"Todas las mañanas, cuando leo el periódico
me asomo a mi agujero pequeñito.
Fuera suena el mundo, sus números, su prisa,
sus furias que dan a una su zumba y su lamento.
Y escucho. No lo entiendo.
Los hombres amarillos, los negros o los blancos,
la Bolsa, las escuadras, los partidos, la guerra:
largas filas de hombres cayendo de uno en uno.
Los cuentos. No lo entiendo.
Levantan sus banderas, sus sonrisas, sus dientes,
sus tanques, su avaricia, sus cálculos, sus vientres
y una belleza ofrece su sexo a la violencia.
Lo veo. No lo creo.
Yo tengo mi agujero oscuro y calentito.
Si miro hacia lo alto, veo un poco de cielo.
Puedo dormir, comer, soñar con Dios, rascarme.
El resto no lo entiendo."
Yo tampoco entiendo nada, la estupefacción es superior al dolor de tripa, todo es tan feo y hostil, todo lo que circunda a esta playa pequeñita, agujero en el mundo, sumidero donde se pierde esa tunda terrible. Sí, ya sé, me pasa lo mismo que a todos. No hay donde poner el ojo sin que sangre. A oscuras, mejor, y a tientas.

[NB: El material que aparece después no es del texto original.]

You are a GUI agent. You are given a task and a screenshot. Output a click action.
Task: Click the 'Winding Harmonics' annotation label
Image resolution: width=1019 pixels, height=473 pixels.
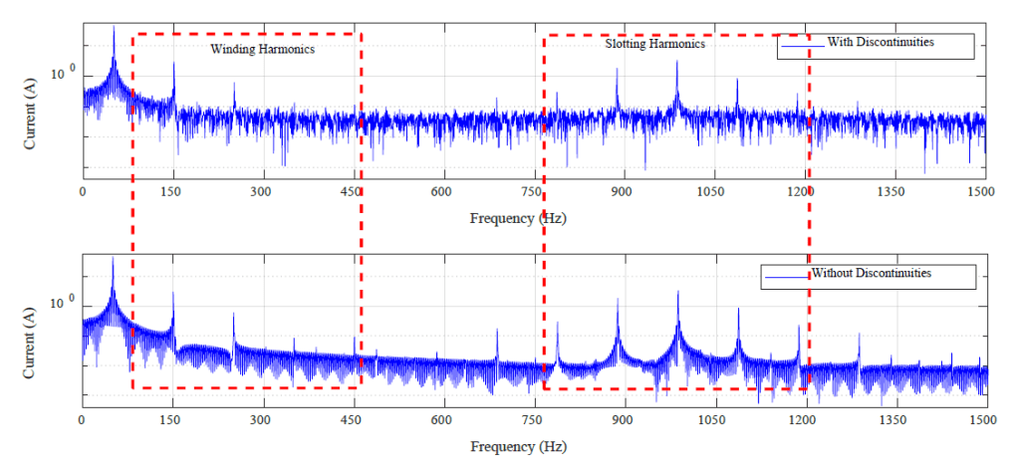(x=262, y=49)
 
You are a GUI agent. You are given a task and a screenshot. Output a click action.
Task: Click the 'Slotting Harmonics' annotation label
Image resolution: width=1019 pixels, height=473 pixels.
(x=654, y=45)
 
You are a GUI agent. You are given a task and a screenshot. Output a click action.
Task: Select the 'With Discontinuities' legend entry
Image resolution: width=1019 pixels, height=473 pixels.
(x=880, y=43)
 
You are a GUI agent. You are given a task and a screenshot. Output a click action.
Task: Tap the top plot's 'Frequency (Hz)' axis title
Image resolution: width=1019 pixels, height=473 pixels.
(x=518, y=217)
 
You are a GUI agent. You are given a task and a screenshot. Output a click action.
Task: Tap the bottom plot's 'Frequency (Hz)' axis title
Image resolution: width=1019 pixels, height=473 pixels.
(x=518, y=447)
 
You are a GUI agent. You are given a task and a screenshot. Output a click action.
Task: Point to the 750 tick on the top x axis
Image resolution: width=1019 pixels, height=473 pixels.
(x=534, y=191)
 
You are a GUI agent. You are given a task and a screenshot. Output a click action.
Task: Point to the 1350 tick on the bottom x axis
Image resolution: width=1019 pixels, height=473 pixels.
(x=895, y=421)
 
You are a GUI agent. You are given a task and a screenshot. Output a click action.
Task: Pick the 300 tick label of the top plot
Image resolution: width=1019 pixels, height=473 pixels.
(x=262, y=191)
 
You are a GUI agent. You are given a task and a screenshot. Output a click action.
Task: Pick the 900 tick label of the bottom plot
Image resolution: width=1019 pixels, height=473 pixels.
(x=625, y=421)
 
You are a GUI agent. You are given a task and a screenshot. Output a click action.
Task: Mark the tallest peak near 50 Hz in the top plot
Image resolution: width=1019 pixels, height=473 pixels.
(x=114, y=30)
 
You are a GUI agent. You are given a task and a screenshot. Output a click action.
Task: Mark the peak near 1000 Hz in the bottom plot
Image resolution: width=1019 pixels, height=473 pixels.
(x=678, y=293)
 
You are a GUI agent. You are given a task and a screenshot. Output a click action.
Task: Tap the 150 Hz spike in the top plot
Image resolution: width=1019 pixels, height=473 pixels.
(x=173, y=65)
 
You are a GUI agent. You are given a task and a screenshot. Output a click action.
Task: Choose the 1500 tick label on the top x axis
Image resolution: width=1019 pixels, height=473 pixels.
(x=984, y=191)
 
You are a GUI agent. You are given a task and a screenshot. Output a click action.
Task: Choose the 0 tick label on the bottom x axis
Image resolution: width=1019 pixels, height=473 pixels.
(x=82, y=421)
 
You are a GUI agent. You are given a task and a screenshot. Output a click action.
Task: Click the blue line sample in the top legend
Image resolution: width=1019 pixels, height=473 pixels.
(x=802, y=44)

Y luego en cambio ocurren cosas extrañas: en el interior de Clea algo se produce de un modo suave y perfecto, un chico de dieciséis decide en 2009 comenzar a escribir a máquina, porque encuentra que el carro de tinta tiene más víscera que el blanco documento de Word, y le salen experimentos pasmantes como éste:
Como dice el de arriba, Sr. Director del Consejo de Administración, váyase usted a un carajo medianamente hermoso, le concedo lo de hermoso. Mientras, nosotros, los demás, seguiremos jodidos pero felices en el tránsito de buscar las cosas que nos hacen olvidarnos de usted.